読解用抜粋:

説明

反射シートを備えた標識

【課題】迅速かつ容易にガードケーブルに装着することができ、その視認性を向上せしめ得る標識を提供する。この標識はガードケーブル以外の機器にも装着してその視認性を向上せしめることができる。
【解決手段】ガードケーブル4に外嵌し得る内径寸法を有する、ゴム又は樹脂製の管状発泡体5aを構成し、その外周に反射シート6を貼着する。上記の反射シート6は、管状発泡体5aを1周して、少し余った部分が貼着片6aとなり、この貼着片6aに粘着剤7が塗布され、離型紙8で覆われている。前記の管状発泡体5aには縦方向の切れ目5cが設けられている。上記の切れ目を利用して、該管状発泡体5aをガードケーブル4に被せると(B)のようになる。前記の貼着片6aを張り付けると装着作業が完了する。

【発明の詳細な説明】
【技術分野】
【0001】
本発明は反射シートを備えた視線誘導標識に関するものであるが、狭義の視線誘導標識に限らず、遮断機の竿状部材やトラックのガードバー等のように視認によって注意を喚起すべき機器に広く適用することができる。
【背景技術】
【0002】
道路の路肩に沿って、ガードレール又はガードケーブル4が設置されている。(図7参照)路肩2に沿って多数のポール3が列設され、このポールに対してガードレール1が取り付けられ、又はガードケーブル4が張り渡される。上記のガードレールやガードケーブルは、
イ.所定の走行車線から逸脱しようとする自動車を撥ね返す役目と、
ロ.自動車を正しい走行車線に導く役目(視線誘導)と、を担っている。これらのガードレールとガードケーブルとにはそれぞれ長短が有るから、道路の建設者及び管理者は、その長短を勘案して選択している。

データ部分:
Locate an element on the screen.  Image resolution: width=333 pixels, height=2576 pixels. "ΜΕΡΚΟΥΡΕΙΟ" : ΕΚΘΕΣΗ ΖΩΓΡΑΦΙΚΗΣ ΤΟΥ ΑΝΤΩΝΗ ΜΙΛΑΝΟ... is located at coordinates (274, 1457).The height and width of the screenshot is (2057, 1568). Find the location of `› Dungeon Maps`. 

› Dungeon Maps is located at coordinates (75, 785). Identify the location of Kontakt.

課題の説明: 反射シートを備えた標識についての文書を、最後の文のあとから書き継ぐこと。

回答文:
【特許文献1】特開2007−270467号公報
【発明の開示】
【発明が解決しようとする課題】
【0003】
ガードレールとガードケーブルとの優劣を一概には言えないが、視認性という面ではガードレールが優れている。その反面、衝突した自動車の運動エネルギーを吸収して緩衝作用を果たすという面ではガードケーブルの方が優れている。ガードレールは比較的に幅寸法が大きいので、自動車の運転者から見たときの視角が大きいのに反して、ガードケーブルは比較的に太さ寸法が小さいので視角が小さく、目立ちにくい。その上、ガードレールは図7(A)に示すように、標示板1bを取り付けて、この標示板に誘導マーク1aを描くこともできる。
図7(B)に示すガードケーブル4は、ガードレールほどの剛性を有していないので、
強風時の安定性などを考慮すると標示板を取り付けることに躊躇せざるを得ない。
こうした事情によりガードケーブルは、降雨時、降雪時、及び霧発生時等に視認性が良くない。
【0004】
ガードケーブルの緩衝機能という長所を生かしつつ、その視認性を改良する技術として
特許文献1に挙げた特開2007−270467号公報「ガードケーブル用視線誘導型間隔保持材」が公知である。この公知発明は、複数本のガードケーブルに直交させて取り付けられる筒形の間隔保持材に反射シートを貼着したものである。この公知技術によれば、ガードケーブル用のポール間に配列されている間隔保持材が目立つようになるが、ガードケーブルそのものの視認性は良くならず、これを実際に道路に設置したとき、反射シートの配置が連続的でなくて間欠的であるから、視線誘導効果が充分でない。
【0005】
本発明は以上に述べた事情に鑑みて為されたものであって、その目的は、ガードケーブル、又は、これに類する棒状の部材を適用の対象とし、迅速容易に装着することができ、装着によって視認性を改善し、降雨時、降雪時、及び霧発生時にも視線を確実に誘導し得る標識を提供することである。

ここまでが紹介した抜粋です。